Пантелей-то как услыхал в летнике Настасеин крик, откуда сила в нём взялась! Пулей вылетел во двор! Как саданёт урядника по шее и собою Настасею заступил.
Лучше никому не видеть бы тех Пантелеевых глаз… Жгут они всем душу, как вспомнят…
И ведь подумать только! Здоровый дуб отступил перед жёлтым листочком! Потушил Пантелеев огонь урядниково самодурство.
Все молча разошлись по своим углам. А когда Степан провожал урядника до ворот, то запросил его:
– Убери ты подале от греха со двора моего письмовода этого окаянного. Жандарм я, что ли, при тебе? За каким фактом ты на меня его навязал?
– Торгуешься? – остолбенел урядник. – Ладно уж, так твою в дышло! Доведу до приказа… Выдадут тебе от казны…
Плюнул тогда Степан в закрытые ворота – пропади ты всё пропадом! И в первый раз за все годы обоюдной жизни увидела Настасея из окна, как Степан на крыльце сапоги вытирает.
А Пантелей с того самого дня слёг в постель и больше не поднялся. Знать, последние силы вытянуло из него тем вихревым огнём – прогорел.

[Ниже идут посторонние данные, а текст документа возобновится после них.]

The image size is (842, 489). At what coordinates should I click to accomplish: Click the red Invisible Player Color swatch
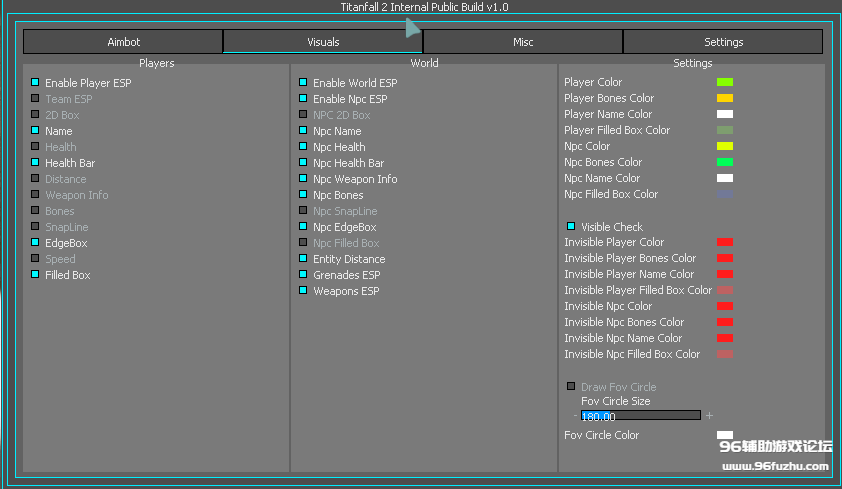point(725,242)
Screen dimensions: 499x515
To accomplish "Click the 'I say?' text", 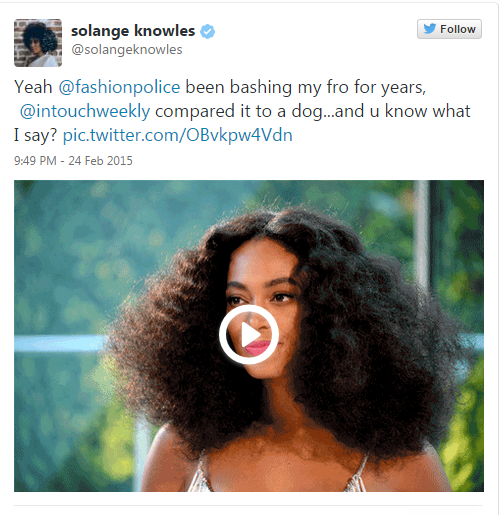I will point(36,135).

И потянулись люди на Пантелеево пожарище, будто единой бедою обнажило им головы, сделало равными их заботы.
Раньше бы Степан, глядя на эти сходки, сказал бы так:
– Во! Собирается шатия! Тюха, да Матюха, да Колупай с братом. Опять языками до утра мантолить будут. Пойду шугану эту шайку-лейку.
И разогнал бы всех.
А теперь нет… Теперь пристроится на лавке у окна и молчком долго глядит в ограду. Потом откуда-то книжку с картинками принёс. Стал по ней пальцем водить. Водит да шепчет чего-то себе под нос.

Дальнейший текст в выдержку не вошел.